At the Great Neck Co-op & Condo Council meeting (l. to r.): front row, Marc Schneider, legal advisor; Gerry Kahn, executive board; Stu Hochron, GNCCC co-chair; Nassau County Comptroller Howard Weitzman; Enid Howard, executive board. Marion Green, executive board; and back row, Chair of the County Board of Assessors Harvey Levinson and Nassau County Executive Tom Suozzi.
Mr. Suozzi began at the beginning, Jan. 1, 2002, when he took office and took over a county rife with over-whelming financial problems. With NIFA set to take over, he was given 90 days to come up with a plan and he developed his five-point plan, which, he stated, has already seen great results.
Mr. Suozzi then ticked off several positive results, including a work force that is now the smallest in 30 years (with a budget decrease of $40 million); a savings of $100 million from addressing "waste, fraud and abuse;" hard work on union contracts, such as the tough fight with the PBA, which he said "we won;" cutting borrowing in half; an initial tax raise, followed by his promised no more raises (and he has not raised taxes for two years in a row); and an impressive series of county bond upgrades such as two in one year from several such as Moody's (Nassau County's bond's were one step above "junk" when Mr. Suozzi took office).
The problem, Mr. Suozzi reiterated, is "property taxes." He explained that Nassau County has stopped growing, but expenses continue to grow "dramatically." The county has three sources of income --- state and federal aid which has decreased greatly since the 80s, sales tax revenues, and property tax revenues, which are not growing.
"I did cut expenses," the county executive explained, again stating that even though expenses are growing, they have "no say." Mr. Suozzi further explained that the state mandates are the problem. New York State passes programs, mandates local government to carry out the programs, but offers no financial support. And while Mr. Suozzi acknowledged that many are "fine programs, great programs," such mandates still cost the municipalities such as the county (and the school district) a great deal of money. He likened such mandates to "taxation without representation," calling these mandates "undemocratic."
Mr. Suozzi also noted that local taxes within New York State are 72 percent above the national average. "People just can't take property taxes anymore," he said.
In addition to the tax issue, Mr. Suozzi also touched on the problems of traffic in Nassau County, the loss of young people (losing 20 percent of the age 18 to 34 population over the past 10 years), and "gangs in pockets of poverty" in Nassau.
Then the county executive turned to "Albany," first stating that "democracy is boned on competition ... but in Albany people keep getting re-elected." It is Mr.
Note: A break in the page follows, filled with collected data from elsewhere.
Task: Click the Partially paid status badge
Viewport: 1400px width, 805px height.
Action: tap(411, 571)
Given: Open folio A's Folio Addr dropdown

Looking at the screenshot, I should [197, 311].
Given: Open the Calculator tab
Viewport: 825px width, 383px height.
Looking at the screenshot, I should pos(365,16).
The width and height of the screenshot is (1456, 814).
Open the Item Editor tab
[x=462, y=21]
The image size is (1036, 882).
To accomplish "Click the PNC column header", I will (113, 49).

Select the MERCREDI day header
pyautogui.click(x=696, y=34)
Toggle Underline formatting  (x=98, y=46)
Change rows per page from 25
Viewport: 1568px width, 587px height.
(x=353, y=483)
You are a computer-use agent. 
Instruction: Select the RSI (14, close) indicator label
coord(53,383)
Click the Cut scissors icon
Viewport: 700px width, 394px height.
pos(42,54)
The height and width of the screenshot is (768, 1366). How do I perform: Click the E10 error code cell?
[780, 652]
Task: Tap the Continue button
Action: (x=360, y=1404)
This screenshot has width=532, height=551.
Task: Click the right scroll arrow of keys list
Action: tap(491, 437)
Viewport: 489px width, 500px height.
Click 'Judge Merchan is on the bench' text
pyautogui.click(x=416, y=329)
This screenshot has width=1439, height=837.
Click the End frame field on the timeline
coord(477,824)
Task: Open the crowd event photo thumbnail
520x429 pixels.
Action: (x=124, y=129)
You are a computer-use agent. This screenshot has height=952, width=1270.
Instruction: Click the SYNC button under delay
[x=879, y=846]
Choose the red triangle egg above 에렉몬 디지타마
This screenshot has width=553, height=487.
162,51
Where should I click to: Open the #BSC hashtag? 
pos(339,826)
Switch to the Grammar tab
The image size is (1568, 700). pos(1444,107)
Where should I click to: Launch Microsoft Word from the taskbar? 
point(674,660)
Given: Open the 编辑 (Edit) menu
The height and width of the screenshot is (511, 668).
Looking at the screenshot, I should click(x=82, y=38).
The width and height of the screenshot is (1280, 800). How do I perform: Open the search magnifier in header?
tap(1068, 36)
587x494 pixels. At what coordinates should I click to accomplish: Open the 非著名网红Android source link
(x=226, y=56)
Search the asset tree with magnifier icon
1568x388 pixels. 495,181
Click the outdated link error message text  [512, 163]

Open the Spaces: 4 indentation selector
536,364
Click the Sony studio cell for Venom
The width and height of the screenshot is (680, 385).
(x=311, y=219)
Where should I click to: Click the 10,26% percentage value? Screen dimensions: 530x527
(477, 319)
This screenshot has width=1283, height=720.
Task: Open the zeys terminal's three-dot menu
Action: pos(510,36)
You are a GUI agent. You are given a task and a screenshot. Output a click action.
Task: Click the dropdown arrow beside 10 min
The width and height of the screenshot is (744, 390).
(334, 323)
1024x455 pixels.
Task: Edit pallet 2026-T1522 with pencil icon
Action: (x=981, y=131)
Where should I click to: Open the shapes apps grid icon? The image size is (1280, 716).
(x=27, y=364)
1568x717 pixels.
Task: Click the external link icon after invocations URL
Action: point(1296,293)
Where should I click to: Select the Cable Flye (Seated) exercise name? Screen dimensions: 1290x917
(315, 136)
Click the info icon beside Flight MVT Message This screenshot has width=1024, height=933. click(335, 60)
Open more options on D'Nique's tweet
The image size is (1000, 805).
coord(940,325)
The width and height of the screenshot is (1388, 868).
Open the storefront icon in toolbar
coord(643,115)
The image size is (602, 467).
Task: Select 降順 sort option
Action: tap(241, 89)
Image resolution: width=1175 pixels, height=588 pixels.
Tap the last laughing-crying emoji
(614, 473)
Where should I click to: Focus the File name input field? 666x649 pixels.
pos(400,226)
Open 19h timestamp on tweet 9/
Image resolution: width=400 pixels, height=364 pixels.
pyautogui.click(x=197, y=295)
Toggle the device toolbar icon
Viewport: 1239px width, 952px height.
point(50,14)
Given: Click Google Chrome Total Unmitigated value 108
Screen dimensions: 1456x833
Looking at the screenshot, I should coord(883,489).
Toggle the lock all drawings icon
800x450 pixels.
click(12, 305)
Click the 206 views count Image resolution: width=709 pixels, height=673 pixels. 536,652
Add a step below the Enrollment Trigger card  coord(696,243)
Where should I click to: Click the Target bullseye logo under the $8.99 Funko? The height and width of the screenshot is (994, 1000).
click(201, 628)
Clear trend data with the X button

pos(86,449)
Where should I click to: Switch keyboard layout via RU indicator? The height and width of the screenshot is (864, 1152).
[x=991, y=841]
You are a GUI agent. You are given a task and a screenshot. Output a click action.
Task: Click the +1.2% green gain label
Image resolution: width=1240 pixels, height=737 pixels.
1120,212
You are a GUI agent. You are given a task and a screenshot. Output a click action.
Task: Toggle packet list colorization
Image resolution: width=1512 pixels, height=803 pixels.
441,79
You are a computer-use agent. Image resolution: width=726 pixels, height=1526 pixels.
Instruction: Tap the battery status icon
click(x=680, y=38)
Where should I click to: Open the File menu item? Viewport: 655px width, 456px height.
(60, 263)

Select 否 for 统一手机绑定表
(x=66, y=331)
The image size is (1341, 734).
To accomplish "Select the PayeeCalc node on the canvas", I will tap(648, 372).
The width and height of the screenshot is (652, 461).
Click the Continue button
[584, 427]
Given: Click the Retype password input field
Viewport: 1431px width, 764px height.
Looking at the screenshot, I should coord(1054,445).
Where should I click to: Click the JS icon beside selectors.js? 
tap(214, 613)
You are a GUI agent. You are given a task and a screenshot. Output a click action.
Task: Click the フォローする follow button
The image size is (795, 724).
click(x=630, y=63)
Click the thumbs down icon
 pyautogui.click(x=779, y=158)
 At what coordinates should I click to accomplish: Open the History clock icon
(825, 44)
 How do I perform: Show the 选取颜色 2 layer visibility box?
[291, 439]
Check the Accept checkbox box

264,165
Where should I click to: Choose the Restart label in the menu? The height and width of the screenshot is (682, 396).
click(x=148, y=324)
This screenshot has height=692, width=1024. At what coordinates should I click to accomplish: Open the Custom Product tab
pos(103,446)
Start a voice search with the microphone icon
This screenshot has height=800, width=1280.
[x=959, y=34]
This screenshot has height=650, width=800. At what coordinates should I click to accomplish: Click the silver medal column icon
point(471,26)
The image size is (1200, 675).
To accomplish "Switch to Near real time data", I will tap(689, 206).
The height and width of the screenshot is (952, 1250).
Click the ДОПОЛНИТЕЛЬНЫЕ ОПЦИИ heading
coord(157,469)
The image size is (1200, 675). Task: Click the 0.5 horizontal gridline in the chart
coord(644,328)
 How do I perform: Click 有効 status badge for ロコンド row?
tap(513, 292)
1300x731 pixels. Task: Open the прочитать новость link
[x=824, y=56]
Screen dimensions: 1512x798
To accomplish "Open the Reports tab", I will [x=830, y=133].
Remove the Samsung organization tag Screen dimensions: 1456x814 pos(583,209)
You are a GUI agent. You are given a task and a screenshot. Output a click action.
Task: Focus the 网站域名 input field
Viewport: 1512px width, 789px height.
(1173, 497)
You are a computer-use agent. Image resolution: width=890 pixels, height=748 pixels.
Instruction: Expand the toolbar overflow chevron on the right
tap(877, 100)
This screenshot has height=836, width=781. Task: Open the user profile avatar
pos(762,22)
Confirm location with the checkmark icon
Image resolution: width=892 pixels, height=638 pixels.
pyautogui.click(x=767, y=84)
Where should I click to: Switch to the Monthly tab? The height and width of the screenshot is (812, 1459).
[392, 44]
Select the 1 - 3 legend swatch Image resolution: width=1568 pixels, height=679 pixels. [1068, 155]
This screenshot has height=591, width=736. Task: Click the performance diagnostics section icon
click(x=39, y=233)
Suozzi's opinion that state legislators "should stand up to this." He complained that they "haven't connected the dots" and figured out the problems. "Someone must be held accountable," he stated, telling how he ran afoul of Sheldon Silver (speaker, New York State Assembly) when he made such statements public. "Taxes keep going up and we have no say over it."
On a very local level, Mr. Suozzi praised Great Neck, saying it is "a great place to live, one of the best places in the world." But, he continued, "if we stick with the current rules and cut taxes, we must lower services ... and still we have traffic and our young people are leaving."
The county executive was firm, though, that "it doesn't have to be our future." He believes that with the "educated, intelligent, informed, active people all over Nassau County, people who care," something can be done. "We must make choices," he said, "and if we don't want to cut social services, we must create a plan."
Tom Suozzi then called for "targeted growth and an expanded tax base." He stated that "we need some patriots" who will stand up and say that the state can't keep "pushing down" expenses on local municipalities "without us having a say."